方法：鼠龄7d的SD大鼠60只随机分为正常组、模型组、干预组和NS对照组共4组。正常组置于正常空气中饲养； 模型组置于75mL/L高氧环境5d建立氧诱导视网膜病变模型； 干预组给予抗p16甲基化药物5-aza-CdR(0.25mg/kg)腹腔注射； NS对照组腹腔注射同体积的生理盐水。各组分别取双侧眼球，左眼做HE染色观察视网膜新生血管，免疫组织化学和免疫荧光观察p16蛋白的表达。右眼视网膜行real time-PCR分析p16 mRNA的表达。

结果：正常组幼鼠的视网膜未发现突破视网膜内界膜的新生血管管腔。模型组和NS对照组视网膜组织明显增厚，可见大量新生血管管腔。干预组视网膜偶见新生血管管腔。免疫组织化学和免疫荧光显示，模型组视网膜p16呈低表达，阳性细胞数为19.52±2.67个； 而干预组阳性细胞数为36.38±3.16个，差异有统计学意义(P<0.001)。real time-PCR显示，模型组p16 mRNA的表达降低(2^-△△ct=0.14±0.01)，p16 mRNA在干预组大鼠的视网膜表达明显高于NS对照组大鼠视网膜，两组相比差异有统计学意义(2^-△△ct=0.68±0.08，P<0.001)。

结论：P16的异常表达可能与视网膜新生血管增殖密切相关，抑制p16甲基化可减少视网膜新生血管的增殖。

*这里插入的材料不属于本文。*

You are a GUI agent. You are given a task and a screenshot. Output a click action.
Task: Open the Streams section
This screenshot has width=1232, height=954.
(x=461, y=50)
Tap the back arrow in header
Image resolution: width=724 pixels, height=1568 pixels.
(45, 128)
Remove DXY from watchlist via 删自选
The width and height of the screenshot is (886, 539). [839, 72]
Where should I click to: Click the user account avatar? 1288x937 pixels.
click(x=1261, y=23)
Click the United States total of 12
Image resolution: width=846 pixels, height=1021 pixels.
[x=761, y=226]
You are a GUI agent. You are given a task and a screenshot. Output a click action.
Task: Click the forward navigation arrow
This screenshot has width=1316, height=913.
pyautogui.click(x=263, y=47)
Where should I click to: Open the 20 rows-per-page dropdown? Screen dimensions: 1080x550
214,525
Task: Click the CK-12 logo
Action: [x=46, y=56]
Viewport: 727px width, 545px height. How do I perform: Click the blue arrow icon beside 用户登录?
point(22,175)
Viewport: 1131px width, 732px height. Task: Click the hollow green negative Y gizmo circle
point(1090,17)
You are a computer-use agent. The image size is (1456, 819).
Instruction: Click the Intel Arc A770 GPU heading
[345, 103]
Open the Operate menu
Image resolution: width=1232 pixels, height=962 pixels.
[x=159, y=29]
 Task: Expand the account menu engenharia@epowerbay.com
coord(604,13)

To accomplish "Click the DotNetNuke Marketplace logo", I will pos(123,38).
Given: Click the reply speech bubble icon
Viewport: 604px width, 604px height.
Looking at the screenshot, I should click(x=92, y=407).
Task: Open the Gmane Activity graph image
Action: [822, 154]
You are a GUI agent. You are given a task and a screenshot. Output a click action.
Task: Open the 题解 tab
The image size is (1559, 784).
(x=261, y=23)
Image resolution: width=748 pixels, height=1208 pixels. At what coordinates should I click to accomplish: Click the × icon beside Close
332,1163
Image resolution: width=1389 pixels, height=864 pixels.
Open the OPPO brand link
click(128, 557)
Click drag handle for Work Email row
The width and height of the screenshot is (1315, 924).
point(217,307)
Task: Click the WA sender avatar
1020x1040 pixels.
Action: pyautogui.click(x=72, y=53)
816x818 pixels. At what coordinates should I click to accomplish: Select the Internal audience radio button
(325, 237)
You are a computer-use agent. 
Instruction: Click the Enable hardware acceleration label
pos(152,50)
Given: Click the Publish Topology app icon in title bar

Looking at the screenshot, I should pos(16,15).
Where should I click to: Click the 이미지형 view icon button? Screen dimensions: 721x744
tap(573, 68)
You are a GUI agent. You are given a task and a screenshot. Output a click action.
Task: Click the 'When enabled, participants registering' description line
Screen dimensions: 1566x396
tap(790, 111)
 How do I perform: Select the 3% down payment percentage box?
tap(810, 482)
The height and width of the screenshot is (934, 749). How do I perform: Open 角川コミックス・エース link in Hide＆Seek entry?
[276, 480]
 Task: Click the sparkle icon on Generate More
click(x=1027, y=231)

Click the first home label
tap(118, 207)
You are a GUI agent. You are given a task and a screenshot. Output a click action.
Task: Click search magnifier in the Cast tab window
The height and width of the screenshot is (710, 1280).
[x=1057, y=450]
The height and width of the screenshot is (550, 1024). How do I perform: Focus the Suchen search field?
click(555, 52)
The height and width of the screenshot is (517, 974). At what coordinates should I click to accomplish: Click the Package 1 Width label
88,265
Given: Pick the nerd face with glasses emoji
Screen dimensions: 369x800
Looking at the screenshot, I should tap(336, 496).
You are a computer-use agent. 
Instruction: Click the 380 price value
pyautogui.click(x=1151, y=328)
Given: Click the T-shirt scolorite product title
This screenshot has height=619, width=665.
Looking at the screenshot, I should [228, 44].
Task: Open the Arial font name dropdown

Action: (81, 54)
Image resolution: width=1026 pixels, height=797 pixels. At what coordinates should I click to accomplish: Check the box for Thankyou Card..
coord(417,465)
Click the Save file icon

METHODS: Totally 60 SD rats aged 7d were randomly divided into 4 groups: normal group, model group, intervention group and NS control group. Normal group was raised in a normal air feeding; model group at 75% high oxygen for 5d to establish the model of oxygen induced retinopathy; intervention group was given anti p16 methylation drug 5-aza-CdR(0.25 mg/kg)intraperitoneal injection; NS control group was given the same volume NS intraperitoneal injection. The eyes were taken from each group and the left eyes were removed for observation of retinal neovascularization by HE staining, and immunohistochemistry and immunofluorescence were taken for observations of p16 protein expression. Right retina had been performed real time-PCR to analysis p16mRNA expression.

RESULTS: The normal group were not found retinal neovascularization breaking through internal limiting mebrane. In model group and NS control group, the retinal tissue was obviously thickened, and a large number of new blood vessels were found. In the intervention group, a small amount of new blood vessels were found in the retina. The expression of p16 was low in the model group, the positive cell number was 19.52±2.67, and the number of the positive cells was 36.38±3.16 in the intervention group, the difference was statistically significant(P<0.001). Real time-PCR showed decreased expression of p16 mRNA in the model group(2^-△△ct=0.14±0.01), the expression of p16 mRNA in the intervention group rats retina was significantly higher than that of NS control group rat retina, there was significant difference between two groups(2^-△△ct=0.68±0.08, P<0.001).

CONCLUSION: The abnormal expression of P16 may be closely related to the proliferation of retinal neovascularization. Inhibition of p16 methylation can decrease the proliferation of retinal neovascularization.